2

I have a simple function in C language, in separate file string.c:

void var_init(){
    char *hello = "Hello";
}

compiled with:

gcc -ffreestanding -c string.c -o string.o

And then I use command

objdump -d string.o

to see disassemble listing. What I got is:

string.o:     file format elf64-x86-64


Disassembly of section .text:

0000000000000000 <var_init>:
   0:   55                      push   %rbp
   1:   48 89 e5                mov    %rsp,%rbp
   4:   48 8d 05 00 00 00 00    lea    0x0(%rip),%rax        # b <var_init+0xb>
   b:   48 89 45 f8             mov    %rax,-0x8(%rbp)
   f:   90                      nop
  10:   5d                      pop    %rbp
  11:   c3                      retq

I lost in understanding this listing. The book "Writing OS from scratch" says something about old disassembly and slightly uncover the mistery, but their listing is completely different and I even not see that data interpreted as code in mine as author says.

stackoverflower
  • 545
  • 1
  • 5
  • 21

2 Answers2

3

In addition to the explaination from @VladfromMoscow, Just thought it might be helpful for the poster to see what happens when you compile to assembly rather than using objdump to see it, as the data can be seen more plainly then (IMO) and the RIP relative addressing may make a bit more sense.

gcc -S x.s

Yields

    .file   "x.c"
    .text
    .section    .rodata
.LC0:
    .string "Hello"
    .text
    .globl  var_init
    .type   var_init, @function
var_init:
.LFB0:
    pushq   %rbp
    movq    %rsp, %rbp
    leaq    .LC0(%rip), %rax
    movq    %rax, -8(%rbp)
    nop
    popq    %rbp
    ret
.LFE0:
    .size   var_init, .-var_init
    .ident  "GCC: (Alpine 8.3.0) 8.3.0"
    .section    .note.GNU-stack,"",@progbits

w08r
  • 1,639
  • 13
  • 14
  • 2
    Leaving in all the `.cfi` directives and others makes it pretty noisy; you can remove those manually, or look at asm output from https://godbolt.org/. See also [How to remove "noise" from GCC/clang assembly output?](//stackoverflow.com/q/38552116). Also, you can use `-fverbose-asm` if you want that level of detail.
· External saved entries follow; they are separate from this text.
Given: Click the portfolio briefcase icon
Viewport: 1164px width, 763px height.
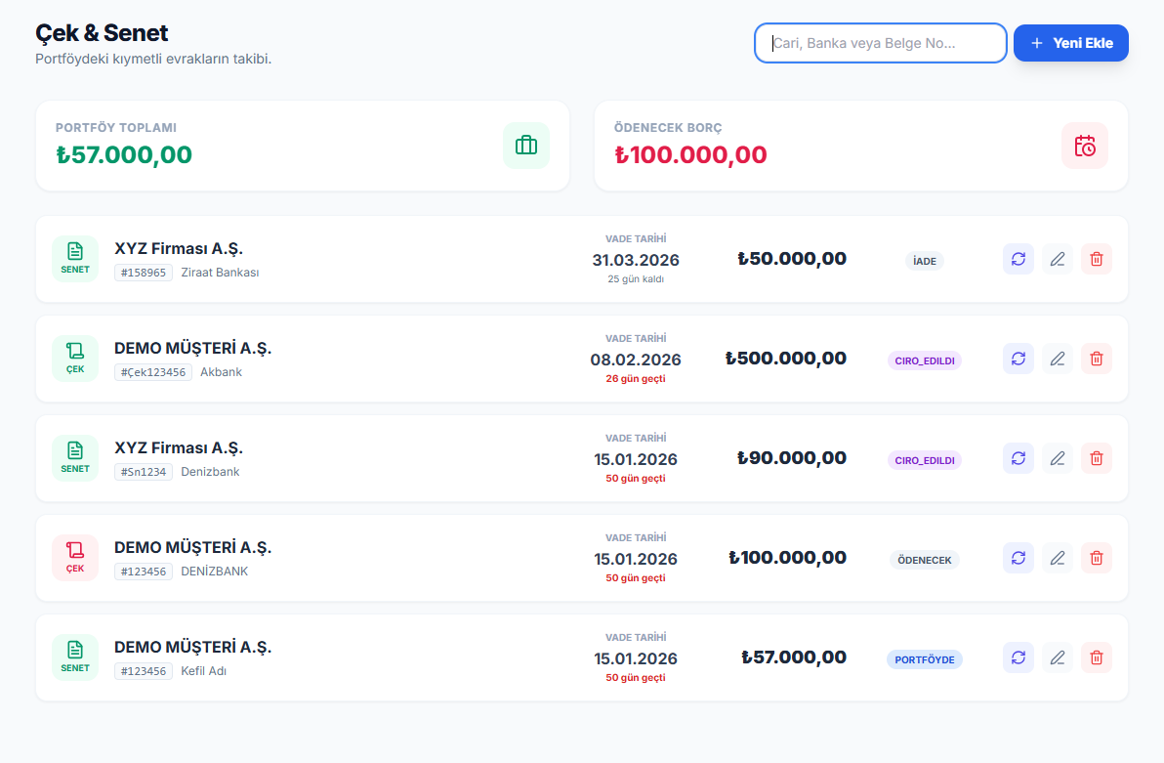Looking at the screenshot, I should (x=525, y=146).
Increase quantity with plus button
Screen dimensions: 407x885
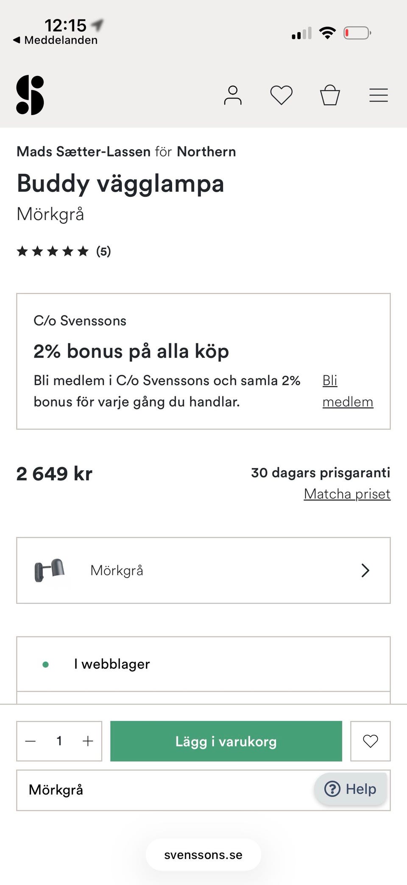point(88,741)
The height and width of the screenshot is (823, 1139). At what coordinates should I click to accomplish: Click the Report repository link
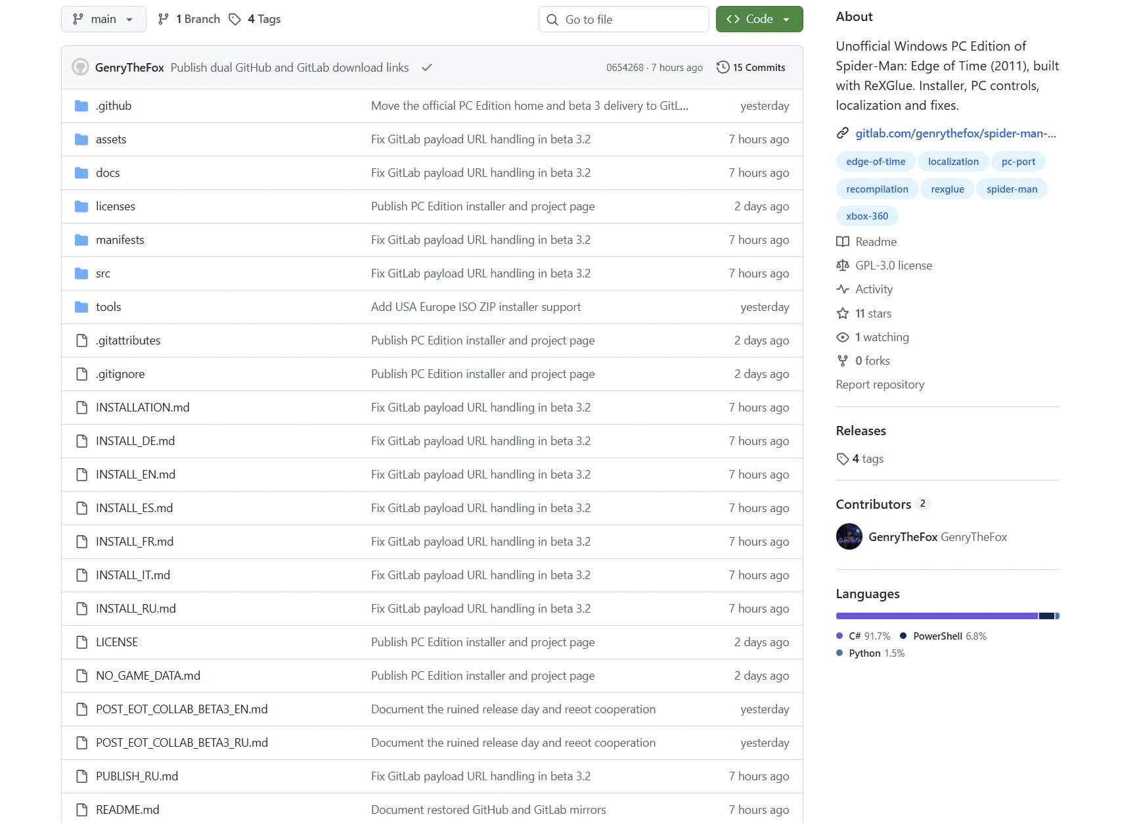pyautogui.click(x=880, y=385)
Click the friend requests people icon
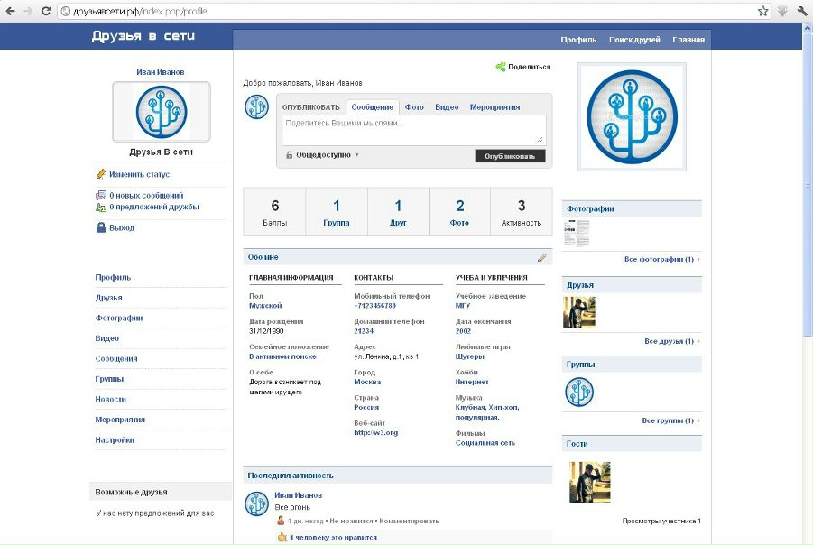Image resolution: width=813 pixels, height=545 pixels. tap(101, 207)
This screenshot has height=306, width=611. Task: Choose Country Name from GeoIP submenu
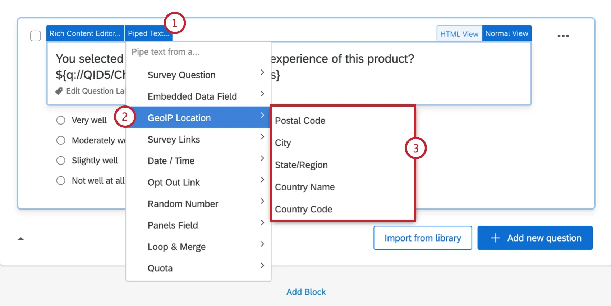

But yes, showing the label the RIP-relative addressing is referring to is useful. – Peter Cordes Jan 17 '20 at 06:47
  • 2
    Also note that if you compile with `-fno-pie`, it would just use a `mov`-immediate to store the absolute address to the stack, instead of a RIP-relative LEA. The Linux non-PIE "small" memory model implies addresses of static code/data fits in 32 bits, and are known at link time. (Most distros built GCC with `-fpie -pie` as the default, but Godbolt doesn't.) – Peter Cordes Jan 17 '20 at 06:48
  • 1
    Thanks @Peter! This is really useful. I've removed the `.cfi` directives as per your suggestion but left the rest, hoping you think that's ok now. – w08r Jan 17 '20 at 06:54
2

This command

lea    0x0(%rip),%rax

stores the address of the string literal in the register rax.

And this command

mov    %rax,-0x8(%rbp)

copies the address from the register rax into the allocated stack memory. The address occupies 8 bytes as it is seen from the offset in the stack -0x8.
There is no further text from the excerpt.